The child has been living in the house since they wedded. Relatives hanging around her house now take this son to their bosom while they ‘banish’ her and her kids to the bedroom. What type of tradition is this? A tradition that has made her a lodger in her own house. Afusat feels like screaming at them all. They take control of her kitchen, her parlour and day-to-day activities in the house. She’s become a stranger. In her own house! What tradition is this, she screams inside herself.
– You have to come to see me.
Afusat hears her aunt say.
She’s been lost in her thoughts that she forgot that she wasn’t alone.
Aunty gets up to go. She presses some money into Afusat’s palm. Afusat sees her to the room’s door, kneels down to thank her and say goodbye.
Afusat starts to think again. She has been told by the family that she can’t go out of the house for a period of 41 days. The tradition forbids she even goes as far as the house next door. Afusat wonders why some tradition will keep her under house arrest for that period of time. Her house has been invaded by various in-laws in the guise of keeping an eye on her. Even those who were not close to her late husband have packed into the house. Afusat feels choked in her house. Her sister-in-law already takes charge of the house keeping. She calls the shots in Afusat’s house. And this will go on for 41 days, Afusat thinks.

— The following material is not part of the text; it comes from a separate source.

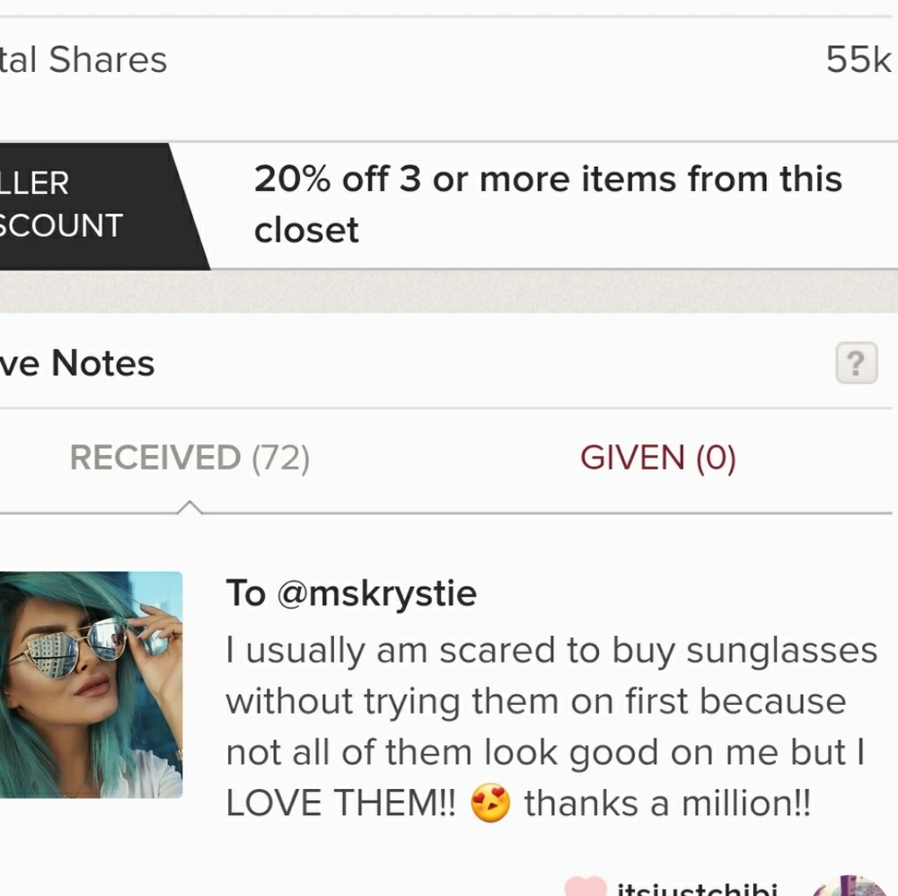The height and width of the screenshot is (896, 898).
Task: Click the question mark beside Love Notes
Action: (x=857, y=363)
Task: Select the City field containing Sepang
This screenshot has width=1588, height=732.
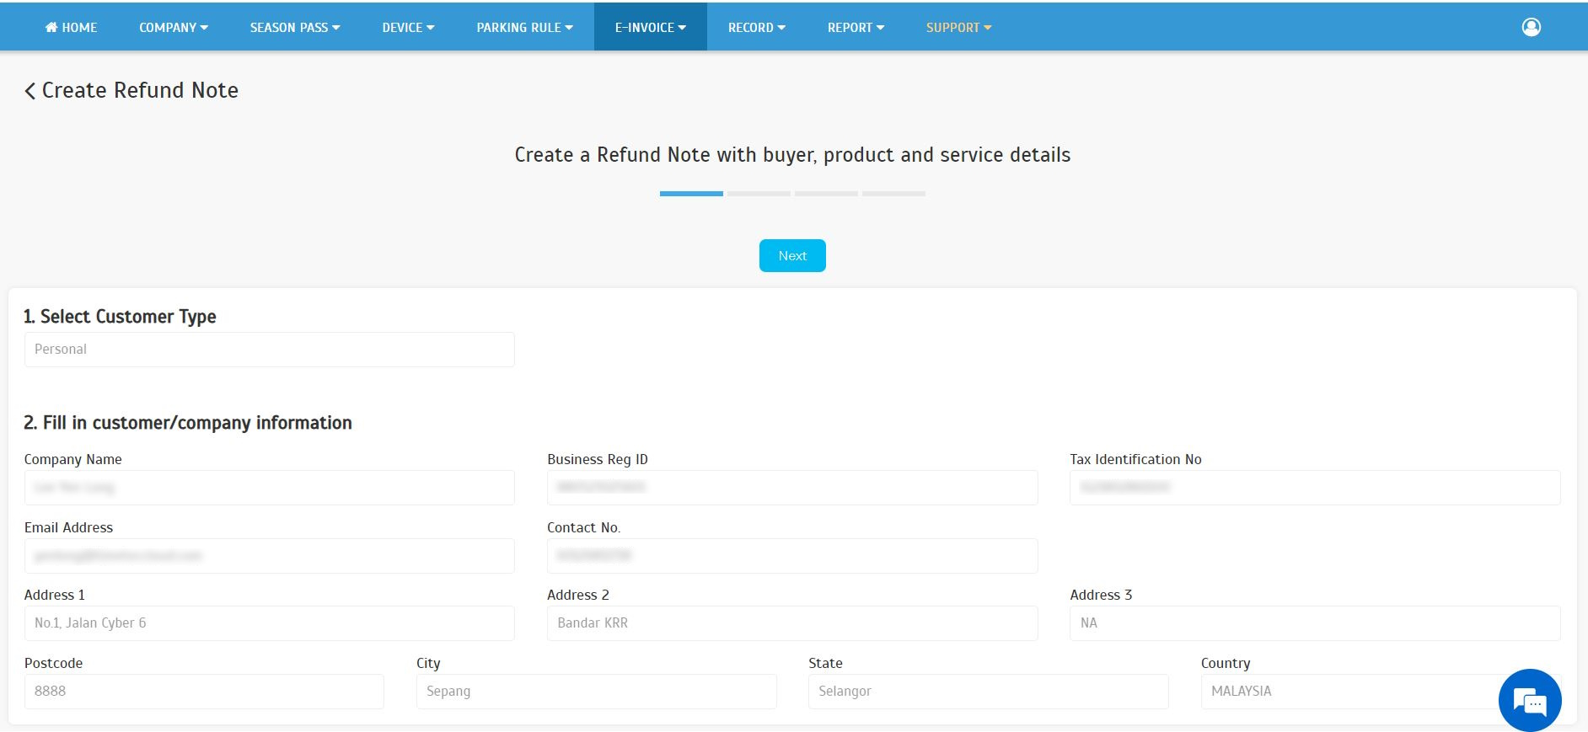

The husband has been buried within 24 hours according to Mosley rites. Afusat expected the relatives to have returned to their bases and left her to continue with her life. She’s surprised they’re still in the house and, from the looks of things, will be there for ever in the guise of watching over her. Some of them say that it isn’t good for her to be alone. They say loneliness will lead to heaviness of the mind which will result in sickness. She wishes to tell them that it’s their presence that will hasten sickness. She’s sick of the noise they make when they’re in the parlor watching the TV. Their favourite channels are Africa Magic. The children often come to Afusat’s bedroom to watch the children’s programs. That’s not all. She can hear the squabbles over the in-laws’ choice of films – some want Yoruba films others don’t. Afusat has had enough of these in-laws whom she calls her emergency ‘Good Samaritan’.
Afusat know that she must do something and that really fast. She knows that to go through the 41 days period prescribed by the tradition would drive her insane.